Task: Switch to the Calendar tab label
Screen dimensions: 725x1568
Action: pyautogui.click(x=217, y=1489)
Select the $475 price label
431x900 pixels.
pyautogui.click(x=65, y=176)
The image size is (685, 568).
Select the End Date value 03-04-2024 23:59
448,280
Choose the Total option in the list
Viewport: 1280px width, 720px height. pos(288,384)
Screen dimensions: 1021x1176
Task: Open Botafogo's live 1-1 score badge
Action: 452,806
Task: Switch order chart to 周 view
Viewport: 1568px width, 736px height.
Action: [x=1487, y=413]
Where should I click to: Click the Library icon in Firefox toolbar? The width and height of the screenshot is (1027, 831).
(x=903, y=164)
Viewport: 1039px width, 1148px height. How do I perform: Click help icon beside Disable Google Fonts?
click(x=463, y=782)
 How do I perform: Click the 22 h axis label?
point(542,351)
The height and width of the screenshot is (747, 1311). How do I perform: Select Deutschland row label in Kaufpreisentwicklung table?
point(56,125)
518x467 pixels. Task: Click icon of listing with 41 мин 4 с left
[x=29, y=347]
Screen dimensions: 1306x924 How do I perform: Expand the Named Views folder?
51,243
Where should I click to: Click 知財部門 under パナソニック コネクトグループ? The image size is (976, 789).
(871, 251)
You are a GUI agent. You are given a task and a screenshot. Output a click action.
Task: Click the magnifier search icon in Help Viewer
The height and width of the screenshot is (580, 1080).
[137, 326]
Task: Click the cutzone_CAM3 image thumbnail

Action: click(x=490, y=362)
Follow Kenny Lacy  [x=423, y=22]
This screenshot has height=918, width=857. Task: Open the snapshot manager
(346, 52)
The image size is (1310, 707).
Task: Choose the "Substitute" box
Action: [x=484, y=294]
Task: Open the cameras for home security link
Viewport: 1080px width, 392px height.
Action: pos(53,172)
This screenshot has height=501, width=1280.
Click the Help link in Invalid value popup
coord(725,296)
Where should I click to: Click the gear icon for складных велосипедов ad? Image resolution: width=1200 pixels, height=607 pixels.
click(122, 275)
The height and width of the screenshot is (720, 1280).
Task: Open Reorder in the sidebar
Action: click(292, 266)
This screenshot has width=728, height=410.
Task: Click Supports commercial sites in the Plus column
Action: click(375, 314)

-*-

- [THE TASK] Within the data above, find the lines that contain the word "Switch" and copy each of them.

- [SOLUTION]
Task: Switch to the Calendar tab label
Task: Switch order chart to 周 view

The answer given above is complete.